What the task asks:
Swap every "double chevron" in the lines below for "double arrow", and leave everything else as it is.

Data provided:
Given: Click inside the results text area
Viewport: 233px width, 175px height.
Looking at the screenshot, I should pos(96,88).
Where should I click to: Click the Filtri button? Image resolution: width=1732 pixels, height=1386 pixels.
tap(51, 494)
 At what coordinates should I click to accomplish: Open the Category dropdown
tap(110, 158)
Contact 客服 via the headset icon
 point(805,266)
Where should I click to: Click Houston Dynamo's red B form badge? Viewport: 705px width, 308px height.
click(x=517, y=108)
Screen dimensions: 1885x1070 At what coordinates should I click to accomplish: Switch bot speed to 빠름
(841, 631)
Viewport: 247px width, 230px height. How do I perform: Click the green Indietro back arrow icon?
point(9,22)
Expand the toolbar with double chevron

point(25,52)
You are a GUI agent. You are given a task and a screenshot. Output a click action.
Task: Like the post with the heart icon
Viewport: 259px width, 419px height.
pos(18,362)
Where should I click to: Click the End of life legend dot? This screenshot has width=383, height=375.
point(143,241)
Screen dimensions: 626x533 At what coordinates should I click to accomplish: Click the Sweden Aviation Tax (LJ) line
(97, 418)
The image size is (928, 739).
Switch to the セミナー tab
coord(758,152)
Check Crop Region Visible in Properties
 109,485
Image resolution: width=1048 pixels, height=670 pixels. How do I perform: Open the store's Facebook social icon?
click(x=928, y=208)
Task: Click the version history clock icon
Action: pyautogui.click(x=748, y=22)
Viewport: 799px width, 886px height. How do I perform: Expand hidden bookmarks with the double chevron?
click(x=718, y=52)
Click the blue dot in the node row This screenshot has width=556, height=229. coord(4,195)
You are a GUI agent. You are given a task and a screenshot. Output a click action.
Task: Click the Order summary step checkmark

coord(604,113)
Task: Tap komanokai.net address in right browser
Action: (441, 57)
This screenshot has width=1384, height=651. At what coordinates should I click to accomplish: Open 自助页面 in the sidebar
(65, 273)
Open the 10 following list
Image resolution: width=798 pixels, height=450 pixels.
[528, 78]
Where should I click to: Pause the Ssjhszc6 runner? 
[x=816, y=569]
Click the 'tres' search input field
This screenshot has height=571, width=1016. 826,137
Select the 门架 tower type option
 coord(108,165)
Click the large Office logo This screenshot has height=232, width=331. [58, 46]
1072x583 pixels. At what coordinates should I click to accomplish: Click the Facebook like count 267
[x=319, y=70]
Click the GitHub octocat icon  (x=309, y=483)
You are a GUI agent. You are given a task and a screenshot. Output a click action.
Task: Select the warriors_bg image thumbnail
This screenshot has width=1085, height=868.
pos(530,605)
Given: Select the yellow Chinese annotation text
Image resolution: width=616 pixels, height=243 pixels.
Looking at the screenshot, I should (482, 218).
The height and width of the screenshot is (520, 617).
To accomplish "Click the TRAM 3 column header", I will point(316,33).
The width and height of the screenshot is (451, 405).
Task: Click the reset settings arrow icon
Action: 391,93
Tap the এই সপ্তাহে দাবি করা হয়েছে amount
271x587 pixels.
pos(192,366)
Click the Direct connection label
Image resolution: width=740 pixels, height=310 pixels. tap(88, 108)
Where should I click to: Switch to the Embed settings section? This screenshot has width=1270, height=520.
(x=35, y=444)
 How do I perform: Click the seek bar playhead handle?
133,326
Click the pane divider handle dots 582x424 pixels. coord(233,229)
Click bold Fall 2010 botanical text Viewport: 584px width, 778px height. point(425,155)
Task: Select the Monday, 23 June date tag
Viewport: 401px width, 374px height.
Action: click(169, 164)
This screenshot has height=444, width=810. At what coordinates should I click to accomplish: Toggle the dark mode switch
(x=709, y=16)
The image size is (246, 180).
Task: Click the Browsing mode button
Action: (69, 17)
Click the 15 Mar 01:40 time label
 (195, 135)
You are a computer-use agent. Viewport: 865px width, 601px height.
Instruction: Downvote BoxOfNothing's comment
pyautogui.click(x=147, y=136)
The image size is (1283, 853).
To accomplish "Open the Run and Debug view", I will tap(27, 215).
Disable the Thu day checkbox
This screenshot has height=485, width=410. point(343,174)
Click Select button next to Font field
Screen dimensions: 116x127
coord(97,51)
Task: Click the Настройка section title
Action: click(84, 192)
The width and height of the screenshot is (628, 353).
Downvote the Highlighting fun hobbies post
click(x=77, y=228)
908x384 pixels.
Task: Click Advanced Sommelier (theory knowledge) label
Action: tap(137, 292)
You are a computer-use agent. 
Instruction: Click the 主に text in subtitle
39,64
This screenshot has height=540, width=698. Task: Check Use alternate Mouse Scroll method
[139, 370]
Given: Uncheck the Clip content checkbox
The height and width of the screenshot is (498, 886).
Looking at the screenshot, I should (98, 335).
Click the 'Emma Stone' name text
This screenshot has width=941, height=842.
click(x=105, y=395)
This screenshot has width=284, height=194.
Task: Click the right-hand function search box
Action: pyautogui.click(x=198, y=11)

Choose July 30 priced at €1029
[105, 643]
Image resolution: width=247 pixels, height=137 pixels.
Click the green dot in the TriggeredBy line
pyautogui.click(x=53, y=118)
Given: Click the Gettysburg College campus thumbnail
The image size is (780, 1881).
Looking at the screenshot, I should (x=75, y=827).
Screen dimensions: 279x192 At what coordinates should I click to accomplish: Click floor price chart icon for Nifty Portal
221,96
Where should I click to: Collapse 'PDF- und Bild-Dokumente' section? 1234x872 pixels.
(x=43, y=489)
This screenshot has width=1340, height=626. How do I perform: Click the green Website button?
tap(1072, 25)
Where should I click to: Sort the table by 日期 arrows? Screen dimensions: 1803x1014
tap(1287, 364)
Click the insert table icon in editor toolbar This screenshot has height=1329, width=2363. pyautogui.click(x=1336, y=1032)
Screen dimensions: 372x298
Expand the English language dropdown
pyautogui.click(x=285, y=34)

Expected answer:
Given: Click inside the results text area
Viewport: 233px width, 175px height.
Looking at the screenshot, I should pos(96,88).
Where should I click to: Click the Filtri button? Image resolution: width=1732 pixels, height=1386 pixels.
tap(51, 494)
 At what coordinates should I click to accomplish: Open the Category dropdown
tap(110, 158)
Contact 客服 via the headset icon
 point(805,266)
Where should I click to: Click Houston Dynamo's red B form badge? Viewport: 705px width, 308px height.
click(x=517, y=108)
Screen dimensions: 1885x1070 At what coordinates should I click to accomplish: Switch bot speed to 빠름
(841, 631)
Viewport: 247px width, 230px height. How do I perform: Click the green Indietro back arrow icon?
point(9,22)
Expand the toolbar with double arrow

point(25,52)
You are a GUI agent. You are given a task and a screenshot. Output a click action.
Task: Like the post with the heart icon
Viewport: 259px width, 419px height.
pos(18,362)
Where should I click to: Click the End of life legend dot? This screenshot has width=383, height=375.
point(143,241)
Screen dimensions: 626x533 At what coordinates should I click to accomplish: Click the Sweden Aviation Tax (LJ) line
(97, 418)
The image size is (928, 739).
Switch to the セミナー tab
coord(758,152)
Check Crop Region Visible in Properties
 109,485
Image resolution: width=1048 pixels, height=670 pixels. How do I perform: Open the store's Facebook social icon?
click(x=928, y=208)
Task: Click the version history clock icon
Action: pyautogui.click(x=748, y=22)
Viewport: 799px width, 886px height. How do I perform: Expand hidden bookmarks with the double arrow?
click(x=718, y=52)
Click the blue dot in the node row This screenshot has width=556, height=229. coord(4,195)
You are a GUI agent. You are given a task and a screenshot. Output a click action.
Task: Click the Order summary step checkmark

coord(604,113)
Task: Tap komanokai.net address in right browser
Action: (441, 57)
This screenshot has width=1384, height=651. At what coordinates should I click to accomplish: Open 自助页面 in the sidebar
(65, 273)
Open the 10 following list
Image resolution: width=798 pixels, height=450 pixels.
[528, 78]
Where should I click to: Pause the Ssjhszc6 runner? 
[x=816, y=569]
Click the 'tres' search input field
This screenshot has height=571, width=1016. 826,137
Select the 门架 tower type option
 coord(108,165)
Click the large Office logo This screenshot has height=232, width=331. [58, 46]
1072x583 pixels. At what coordinates should I click to accomplish: Click the Facebook like count 267
[x=319, y=70]
Click the GitHub octocat icon  (x=309, y=483)
You are a GUI agent. You are given a task and a screenshot. Output a click action.
Task: Select the warriors_bg image thumbnail
This screenshot has width=1085, height=868.
pos(530,605)
Given: Select the yellow Chinese annotation text
Image resolution: width=616 pixels, height=243 pixels.
Looking at the screenshot, I should (482, 218).
The height and width of the screenshot is (520, 617).
To accomplish "Click the TRAM 3 column header", I will point(316,33).
The width and height of the screenshot is (451, 405).
Task: Click the reset settings arrow icon
Action: 391,93
Tap the এই সপ্তাহে দাবি করা হয়েছে amount
271x587 pixels.
pos(192,366)
Click the Direct connection label
Image resolution: width=740 pixels, height=310 pixels. tap(88, 108)
Where should I click to: Switch to the Embed settings section? This screenshot has width=1270, height=520.
(x=35, y=444)
 How do I perform: Click the seek bar playhead handle?
133,326
Click the pane divider handle dots 582x424 pixels. coord(233,229)
Click bold Fall 2010 botanical text Viewport: 584px width, 778px height. point(425,155)
Task: Select the Monday, 23 June date tag
Viewport: 401px width, 374px height.
Action: click(169, 164)
This screenshot has height=444, width=810. At what coordinates should I click to accomplish: Toggle the dark mode switch
(x=709, y=16)
The image size is (246, 180).
Task: Click the Browsing mode button
Action: (69, 17)
Click the 15 Mar 01:40 time label
 (195, 135)
You are a computer-use agent. Viewport: 865px width, 601px height.
Instruction: Downvote BoxOfNothing's comment
pyautogui.click(x=147, y=136)
The image size is (1283, 853).
To accomplish "Open the Run and Debug view", I will tap(27, 215).
Disable the Thu day checkbox
This screenshot has height=485, width=410. point(343,174)
Click Select button next to Font field
Screen dimensions: 116x127
coord(97,51)
Task: Click the Настройка section title
Action: click(84, 192)
The width and height of the screenshot is (628, 353).
Downvote the Highlighting fun hobbies post
click(x=77, y=228)
908x384 pixels.
Task: Click Advanced Sommelier (theory knowledge) label
Action: tap(137, 292)
You are a computer-use agent. 
Instruction: Click the 主に text in subtitle
39,64
This screenshot has height=540, width=698. Task: Check Use alternate Mouse Scroll method
[139, 370]
Given: Uncheck the Clip content checkbox
The height and width of the screenshot is (498, 886).
Looking at the screenshot, I should (98, 335).
Click the 'Emma Stone' name text
This screenshot has width=941, height=842.
click(x=105, y=395)
This screenshot has width=284, height=194.
Task: Click the right-hand function search box
Action: pyautogui.click(x=198, y=11)

Choose July 30 priced at €1029
[105, 643]
Image resolution: width=247 pixels, height=137 pixels.
Click the green dot in the TriggeredBy line
pyautogui.click(x=53, y=118)
Given: Click the Gettysburg College campus thumbnail
The image size is (780, 1881).
Looking at the screenshot, I should (x=75, y=827).
Screen dimensions: 279x192 At what coordinates should I click to accomplish: Click floor price chart icon for Nifty Portal
221,96
Where should I click to: Collapse 'PDF- und Bild-Dokumente' section? 1234x872 pixels.
(x=43, y=489)
This screenshot has width=1340, height=626. How do I perform: Click the green Website button?
tap(1072, 25)
Where should I click to: Sort the table by 日期 arrows? Screen dimensions: 1803x1014
tap(1287, 364)
Click the insert table icon in editor toolbar This screenshot has height=1329, width=2363. pyautogui.click(x=1336, y=1032)
Screen dimensions: 372x298
Expand the English language dropdown
pyautogui.click(x=285, y=34)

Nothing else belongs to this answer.